L’Adunata nazionale ogni giorno corre veloce su due strade parallele e intercambiabili: c’è la parte ludica (ci mancherebbe) e c’è quella ufficiale. Nelle ore del pomeriggio in piazza Cavour centinaia di persone assistono a un momento solenne che non si ripeteva addirittura dal 1986. Dopo la sfilata dei vessilli e dei gagliardetti (partiti dallo stadio Romeo Neri) è infatti il momento delle sedici Bandiere di guerra dei reparti Alpini.
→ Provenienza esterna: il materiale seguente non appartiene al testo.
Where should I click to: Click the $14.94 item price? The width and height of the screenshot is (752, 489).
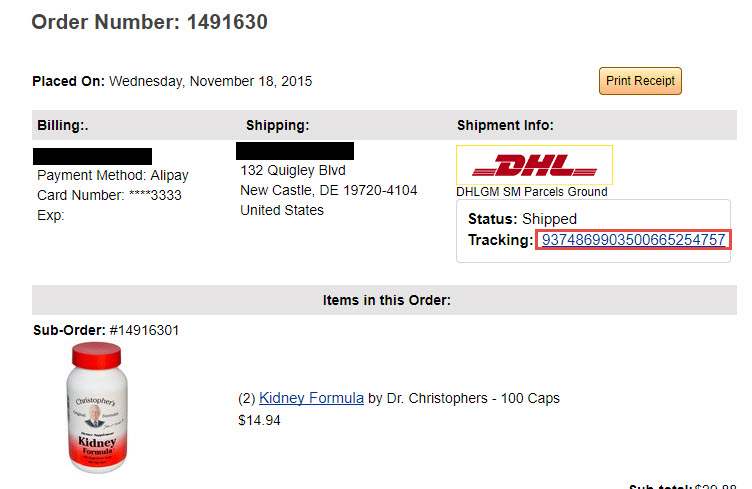[259, 420]
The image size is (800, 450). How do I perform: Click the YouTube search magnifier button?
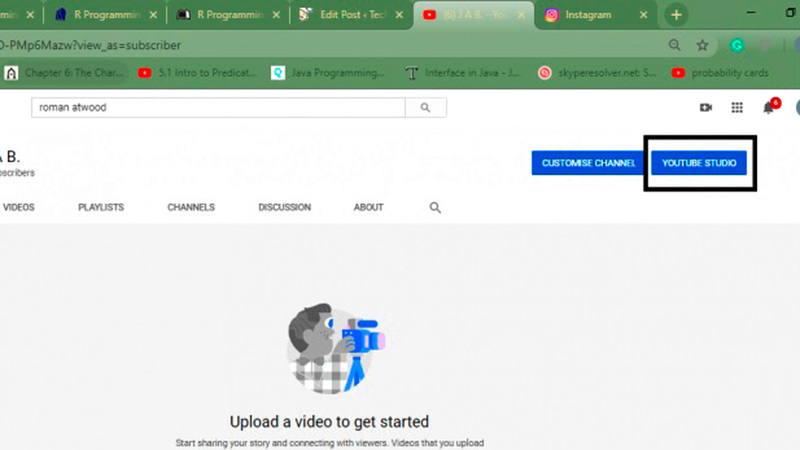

Un cerimoniale complicato e gestito da un servizio d’ordine un po’ fiscale che però si accorge con un certo ritardo di quel “reparto arrampicatori” che per vedere meglio pensa bene di salire sulla Fontana della Pigna.

“Che discorsi”

Il capitolo relatori questa volta regala il messaggio inviato dal presidente Sergio Mattarella. Il Capo dello Stato ricorda valori come fratellanza e solidarietà, un «sentimento di appartenenza che non è mai venuto meno», quindi il ruolo avuto dagli alpini nel contrasto alla pandemia.

Il sindaco Jamil Sadegholvaad chiude con il “ventesimo” saluto in due giorni. «Non ho mai pronunciato tante volte in così poco tempo la parola “benvenuti” – spiega -. E sono felice di farlo, e non mi stancherò mai di farlo. “Sergentmagiù, ghe rivarem a baita?” domandava l’alpino Giuanin al sergente maggiore Mario Rigoni Stern nel gelo russo e nella tragedia di una guerra che si sapeva già perduta. Tanti alpini non sono arrivati a quella baita; tanti alpini riposano nei grandi campi di girasole, là dove oggi sono tornati drammaticamente a echeggiare i suoni degli spari e l’odore della morte».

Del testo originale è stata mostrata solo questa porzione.